Nei primi mesi di quest'ultimo anno del millennio e' uscito Spellbound, ultimo album in ordine cronologico dei Ten di Gary Hughes e Vinny Burns, album che sin dalle prime note si rivela essere di pregevole fattura.
Questo Spellbound e' un album trascinante dall'inizio alla fine, che ti sa prendere e condurti per tutti i dodici brani che lo compongono senza mai stancarti grazie alla sua incredibile raffinatezza a livello di tecnica e d'atmosfere, ma anche alla sua grinta ed energia, alla sua potenza e alla sua dolcezza.
L'intro e' la bellissima March of the Argonauts, uno strumentale dai toni fortemente epici, come richiede il suo titolo, che comincia con dei tamburi martellanti e sfocia in un riff dalla melodia indimenticabile per poi introdurre la grandiosa Fear the Force, potente come richiede il suo nome ma sempre molto melodica.

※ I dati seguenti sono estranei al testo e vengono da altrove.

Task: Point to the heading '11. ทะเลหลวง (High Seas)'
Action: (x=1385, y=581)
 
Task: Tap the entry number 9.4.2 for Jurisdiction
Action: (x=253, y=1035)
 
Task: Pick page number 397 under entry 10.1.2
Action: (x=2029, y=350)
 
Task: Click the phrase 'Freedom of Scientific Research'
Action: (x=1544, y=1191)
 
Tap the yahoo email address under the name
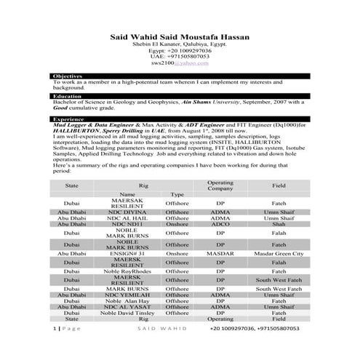[179, 63]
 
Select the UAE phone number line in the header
[179, 56]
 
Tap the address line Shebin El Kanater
[179, 44]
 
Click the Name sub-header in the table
[127, 195]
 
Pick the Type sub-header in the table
[177, 195]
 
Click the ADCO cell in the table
[220, 225]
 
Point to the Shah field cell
[279, 225]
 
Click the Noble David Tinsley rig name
[127, 313]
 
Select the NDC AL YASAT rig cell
[127, 306]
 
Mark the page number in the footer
[55, 329]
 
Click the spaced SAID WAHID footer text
[158, 329]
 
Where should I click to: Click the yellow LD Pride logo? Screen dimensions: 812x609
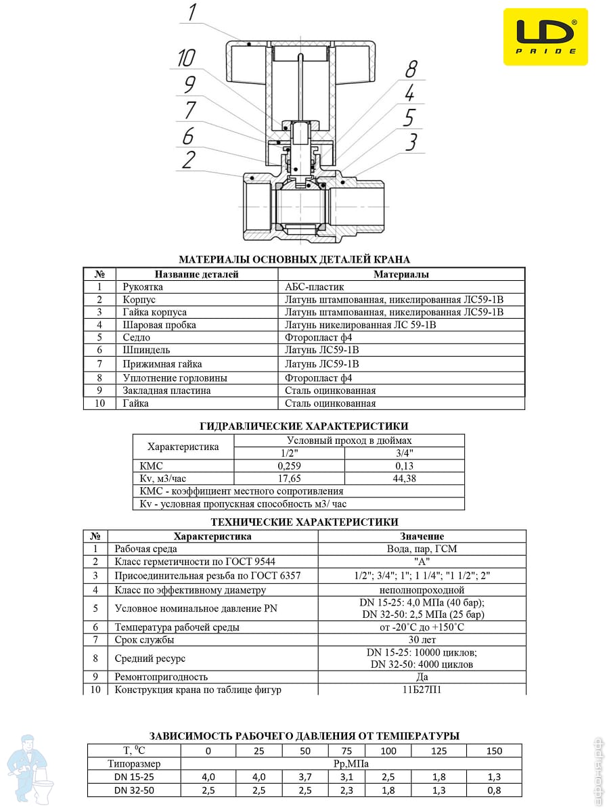(x=545, y=37)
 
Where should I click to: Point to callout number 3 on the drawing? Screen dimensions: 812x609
(x=411, y=142)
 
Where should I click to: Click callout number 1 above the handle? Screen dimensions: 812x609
(x=192, y=12)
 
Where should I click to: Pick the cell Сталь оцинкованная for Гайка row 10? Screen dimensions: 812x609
(x=330, y=403)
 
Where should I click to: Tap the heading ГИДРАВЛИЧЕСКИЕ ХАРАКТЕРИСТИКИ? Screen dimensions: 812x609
(x=304, y=426)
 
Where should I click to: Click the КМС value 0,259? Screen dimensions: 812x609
(x=289, y=466)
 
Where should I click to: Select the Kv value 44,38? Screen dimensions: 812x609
(x=404, y=478)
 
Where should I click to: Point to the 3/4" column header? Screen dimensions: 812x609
(x=404, y=453)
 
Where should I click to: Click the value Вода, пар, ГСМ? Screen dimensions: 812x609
(x=422, y=549)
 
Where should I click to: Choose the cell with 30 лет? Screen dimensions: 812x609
(x=422, y=639)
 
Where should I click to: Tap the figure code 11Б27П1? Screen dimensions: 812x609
(x=422, y=690)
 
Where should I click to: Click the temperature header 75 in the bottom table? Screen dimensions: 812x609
(x=346, y=750)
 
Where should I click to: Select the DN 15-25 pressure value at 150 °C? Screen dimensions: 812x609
(x=494, y=776)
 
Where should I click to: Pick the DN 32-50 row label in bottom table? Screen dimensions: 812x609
(x=134, y=790)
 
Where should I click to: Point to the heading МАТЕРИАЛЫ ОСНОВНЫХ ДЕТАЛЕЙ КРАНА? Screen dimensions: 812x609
(x=294, y=259)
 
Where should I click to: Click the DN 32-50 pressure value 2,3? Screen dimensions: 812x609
(x=346, y=790)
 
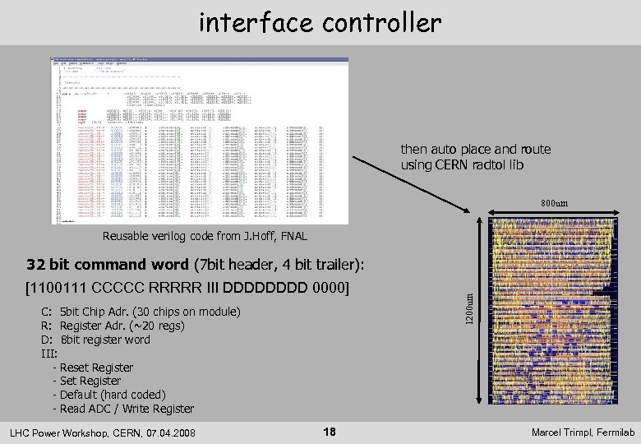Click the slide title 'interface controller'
point(320,22)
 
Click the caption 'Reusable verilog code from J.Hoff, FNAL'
point(205,237)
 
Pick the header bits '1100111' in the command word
point(60,288)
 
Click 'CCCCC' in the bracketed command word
point(118,288)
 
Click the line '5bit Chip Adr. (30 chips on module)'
point(150,312)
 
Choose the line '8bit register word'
point(105,340)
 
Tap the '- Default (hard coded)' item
point(108,395)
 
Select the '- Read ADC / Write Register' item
point(123,409)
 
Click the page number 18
point(329,432)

La particolarita' di quasi tutte le canzoni e' un uso delle chitarre davvero singolare. In pratica mentre la chitarra ritmica suona i riff che fungono da impalcatura per la struttura del brano, l'altra chitarra si lancia in soli e fill funambolici che creano le bellissime melodie che contraddistinguono quest'album.
Dopo l'energica Inside the Pyramid of light, che si distingue per i suoi contro tempi, c'e' la title track. Questa ha un attacco davvero forte, con una batteria davvero tellurica seguita dalle chitarre. Poi tutto si ferma per dare spazio alla caldissima voce di Hughes, che offre una prestazione formidabile per tutto l'album, nel primo degli stacchi che segnano tutta la song. Il ritornello si basa sempre sulla forza della batteria e sulle melodie delle tastiere.
E' quindi la volta di We Rule the Night, abbastanza semplice come canzone, anche se devo dire che a me piace abbastanza nella sua epicita' evocativa: chitarra acustica, tastiere e Hughes che mette i brividi per come canta.
Giunge poi il momento centrale dall'album, con le due canzoni piu' belle, o per lo meno le mie preferite, ovvero la strumentale Remembrance for the Brave, dove flauti e violini la fanno da padrone, che funge da apripista per la grandiosa Red. Questo e' un inno agli Scozzesi e alla loro voglia di liberta', un incitamento alla lotta. Incomincia con la chitarra acustica la sola voce del biondo cantante accompagnate da una seconda chitarra in sottofondo che tesse la melodia per poi sfocia, alla parola Red, in una song potente ed epica, con tanto di doppia cassa ed assolo al fulmicotone.
Una canzone che ho sentito a ripetizione e che da sola vale il prezzo del cd.
Dopo The Alchemist, che conferma sempre come si possano fare canzoni potenti ma con una melodia incredibile e una classe unica, ecco la prima vera ballad dell'album ovvero la dolce Wonderland che si distingue per la voce di Hughes innanzitutto e per i contro cori all'inizio del ritornello.
Dopo un attimo di paura, ancora un po' di metallo con Eclipse e The Phantom. In particolare, quest'ultima e' davvero coinvolgente per le sue strane strofe in cui si distinguono basso e batteria e dove le chitarre sono relegate in secondo piano a fare solo da accompagnamento.
L'album si chiude con la seconda ballad Till the End of Time, in cui la voce di Hughes e' accompagnata dal piano.
Insomma le caratteristiche principali di quest'ultima fatica dei Ten sono la potenza mescolata sapientemente alla melodia, con due pizzichi di classe infinita, una voce da brividi e con contorno di pathos epico. Che volete di piu'? Ha anche la copertina piu' bella del 99 a mio parere!
Andate a cercarvelo, ne vale la pena!